Simeon Marsalis’s Jam Is Literature, With a Nod to His Jazz-Genius Father

Like his dad, the jazz legend Wynton Marsalis, Simeon Marsalis is a teacher—but his craft is writing. He's now a professor at Rutgers-Newark, his alma mater.

Simeon Marsalis

Simeon Marsalis teaches jazz literature to the diverse student body at his alma mater, Rutgers-Newark. Photo: Courtesy of Lawrence Sumulong

Simeon Marsalis bears a familiar surname courtesy of his father Wynton Marsalis, the famed musician, composer, and artistic director of Jazz at Lincoln Center. Simeon, 33, grew up in New Rochelle with his mother and stepfather, spending summers on tour with his father. Basketball took him to the University of Vermont, where he was a point guard (“the only position I was tall enough to play,” he laughs) and a religion major. His 2017 novel, As Lie Is to Grin, a finalist for the first-novel prize awarded by the Center for Fiction, covered some of the same territory Marsalis traversed as a young Black man exploring his identity amid a complex stew of racism, privilege and history.
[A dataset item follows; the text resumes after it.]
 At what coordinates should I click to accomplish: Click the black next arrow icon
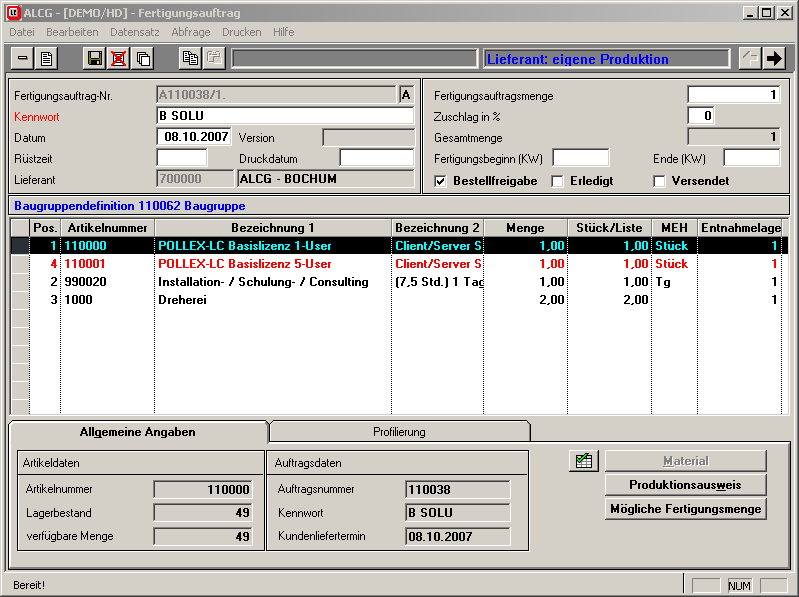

He joined Rutgers-Newark (where he received his Masters of Fine Arts) as assistant professor of jazz literature in 2023. “The faculty have been so impressed by Simeon’s charisma and talent since he was our graduate student that we couldn’t resist inviting him back into our community as soon as he completed his degree,” says Rigoberto González, distinguished professor of English and director of the MFA program. “He is a perfect fit for the values we hold dear at Rutgers-Newark: dedication to service, commitment to mentorship, and dynamic teaching.”

When did you fall in love with literature?
I became a reader of literary fiction in my senior year of high school. There was a teacher named Adam Morrison who refused to teach to the test and said, “I’m going to give you three book projects this year.” The first one I wrote was about [Emily Brontë’s] Wuthering Heights. But the book that really did it for me was Stendhal’s The Red and the Black.

You went to Vermont on a basketball scholarship, right?
Yeah. I wanted to be a scholarship athlete because I wanted to feel like I paid my own way through college, which was very important to me.

Vermont is overwhelmingly white. What was that like for you?
It was culture shock. I was pretty disillusioned. Then I went to an American fiction class and read John Cheever’s The Swimmer, and really enjoyed how he manipulated time. I said, You know, I think I could do something like this.

Now you’re 10 years out of college and teaching college students. Do you see them grappling with the same issues you did?
I’m on a very different campus than the one I learned on. But I think the underlying question of how to be inside of an academic institution and stay true to yourself is something that they deal with. Writing the novel helped me consider community and what it meant to me.

How do you build community in your current role?
At college, I wasn’t involved in much campus activism—on the basketball team, they wouldn’t let you. In Newark, I joined the union, I try to communicate more with students. I think about existing in the university differently now as a faculty member than I did as a student.